Key financial considerations are as follow:

  • Smartphone expansion will cost an estimated $15mm in investment capital and an additional $10mm of net working capital investment (primarily component and finished product inventory as well as some receivables). These funds will be required evenly in two stages over the 2-year launch period. This venture is expected to add $6mm/yr in annual after-tax gross marginand $0.5mm in additional annual costs beginning in two years. This venture is expected to have a 10 year life. Assume that the present value of the depreciation tax shield is $2mm.
  • European expansion is expected to require $15mm in working capital primarily to finance new receivables and inventory. This capital will need to be available upfront in order to ensure that marketing efforts are not wasted and orders are unfulfilled. This opportunity would double the revenue of the current operations though incremental profit margins would be lower as a cost of entry to the tune of GM% at only 70% of the core business. This venture would be perpetual.

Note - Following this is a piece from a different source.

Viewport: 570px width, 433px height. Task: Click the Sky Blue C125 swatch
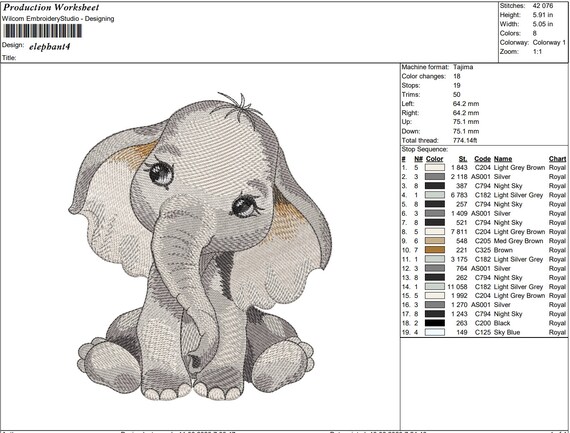click(435, 332)
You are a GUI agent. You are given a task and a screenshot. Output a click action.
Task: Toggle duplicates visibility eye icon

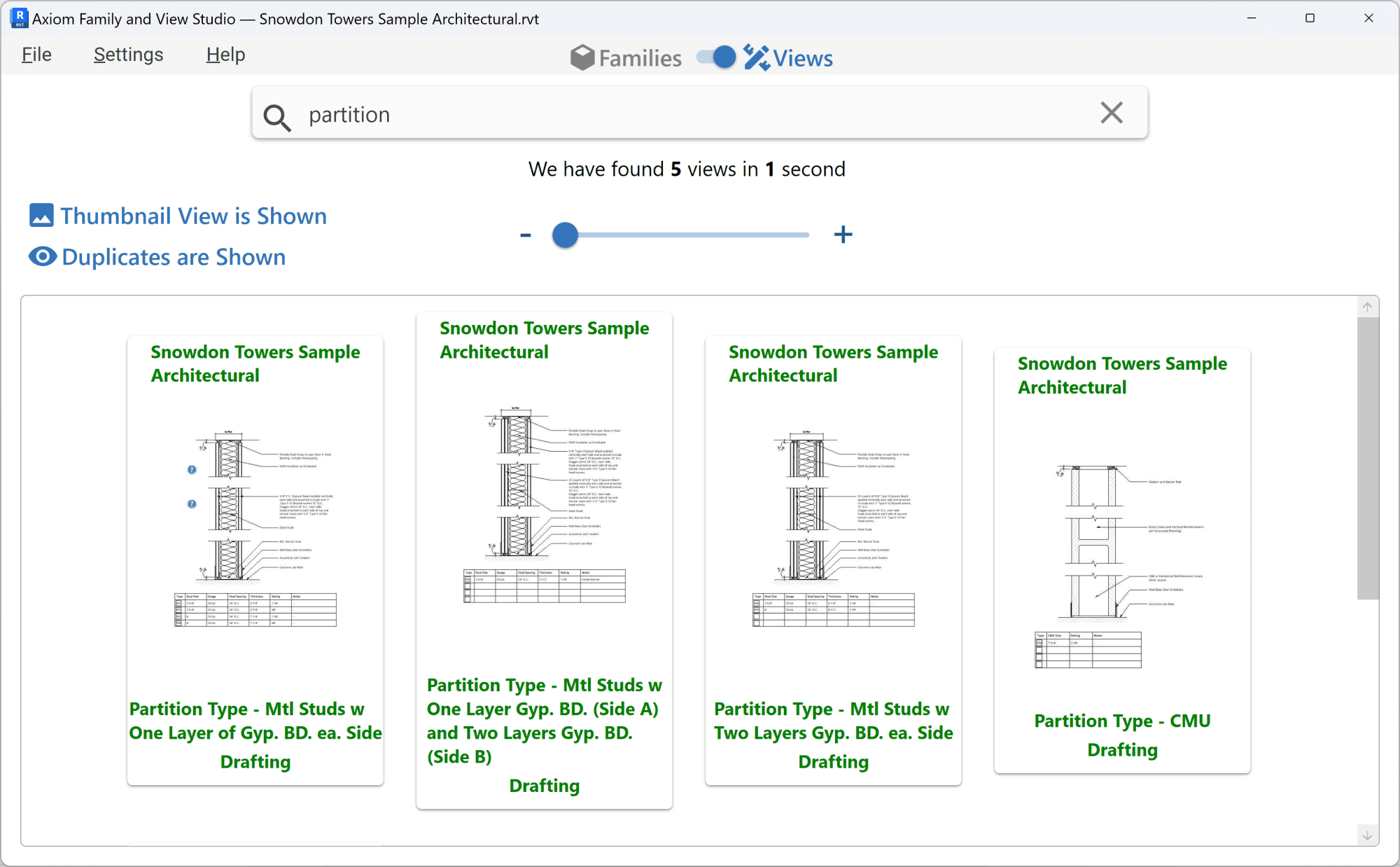[x=43, y=257]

  • Current operations generate $3mm in annual after-tax cash flow (assume capex = depreciation and no incremental working capital) and are expected to grow at a 15% compounded rate for the next five years with no incremental investment. Fixed non-manufacturing costs for the business are $8mm/yr and consist primarily of employee compensation, facilities costs, etc.
  • The company is currently owned 40% by its management team, 40% by external investors (mainly VCs with a smattering of angel capital) and 20% is owned by an ESOP which is held in trust (though in practice controlled by management). The CEOhas a piggyback clause tied to VC exit which allows her to cash out her 10% ownership position, if desired, upon VC liquidation.
  • Stratos currently has no long-term debt but does maintain a $10mm line of credit which generally remains drawn upon only during peak periods to the tune of $3-4mm.
  • The VC investors wish to exit their investment within 3 years at the latest. The angel investors have no clear expectations in re: time to harvest.The IPO market is currently depressed with deal flow / valuations at multi-year lowsis but expected to recover within 2-3 years.
  • Discussions with investment bankers have set the long-term debt target rate at 8% and set the existing business value at $125mm excluding any value associated with the new ventures.
  • Marginal tax rate is 30%, cost of equity is 15% and current credit facility interest rate is 5%.